Yet, they forget the other side of that card: next year can always be worse.
Success is—to everyone except the Bill Belichick and Tom Brady Patriots—slippery, even fleeting. A new year brings new people, new vibes. The previous season’s labor is scrubbed from the immediate record books, forcing every player, team, coach, and executive to start at the same place as everyone else: 0-0. The new season cares not for the previous one’s ventures—nor does it offer rewards for its positives. The same pitfalls expertly navigated can suddenly prove impossible to traverse, cutting short a winning line that seemed potentially endless just a few months ago.
It’s as if—after coming painfully close to finishing a challenging platform game—you were knocked back to the start. And now Sonny Gray is a Cardinal. Also, the team has no more money.
There’s an ethos to sports culture that declares anyone but the winner irrelevant. Never mind forward steps and progress; all who fell short must be ignored and treated as lesser beings. This myopia may miss some true beauty: the spectacle of rare, individual successes, the tiny little gifts once only rarely observed by the fans of whatever team finally turned it around. Perhaps their ultimate failures are disappointing, but there should be value in reaching the plateau in the first place.
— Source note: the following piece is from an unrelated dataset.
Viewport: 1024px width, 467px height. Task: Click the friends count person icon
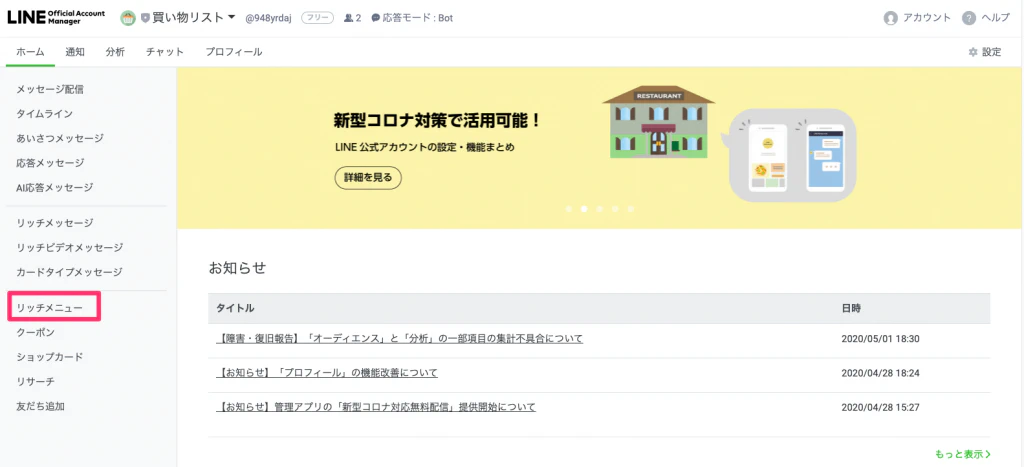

Should we ever believe that Royce Lewis’s postseason homers and Pablo López’s seven shutout in Houston stand as meaningless accomplishments?
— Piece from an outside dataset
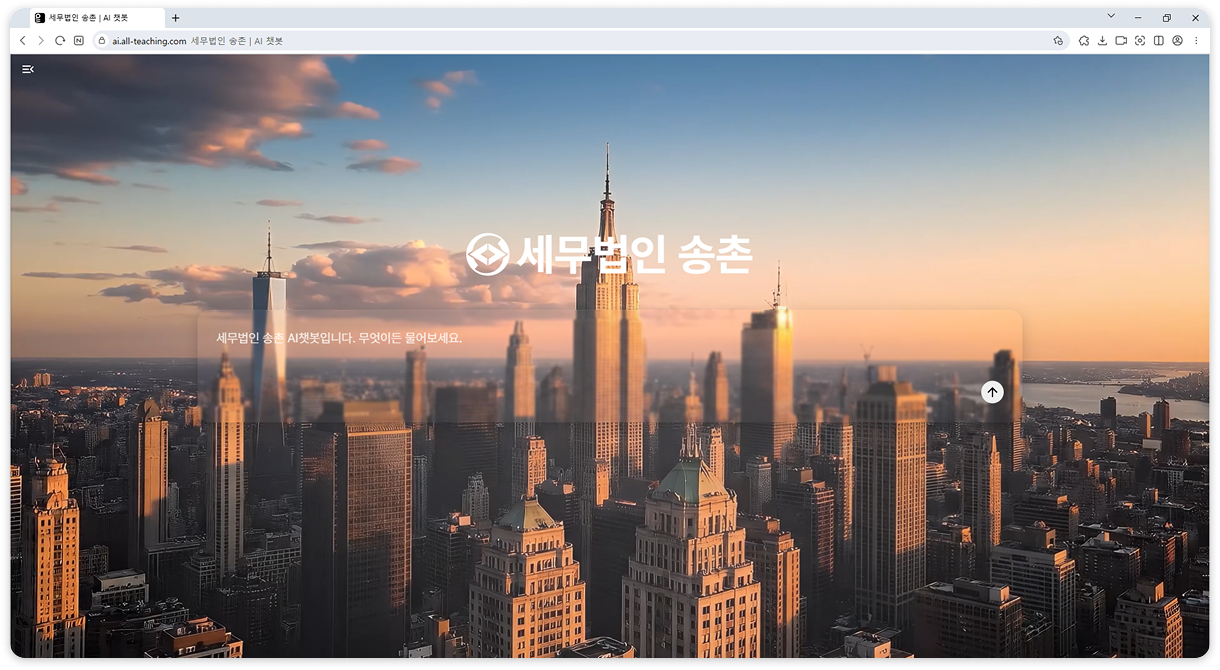The height and width of the screenshot is (670, 1220).
Task: Open the user profile menu
Action: coord(1178,41)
I think these moments have a lot to offer. They represent the tangible, realized finality of a team whose foundation was built some time ago. Their existence isn’t at the whims of the often careless forces that watch and guide our sports through their seasons. Their memories cannot be altered or erased.
Building optimism for the future isn’t a bad thing. Lions fans could tell you if they didn’t have that critical thought, they likely would have given up years ago and become monks. But always looking forward can cause you to miss the present—and sometime down the road, you may realize the golden future never came. Tomorrow never knows; today is all we can experience.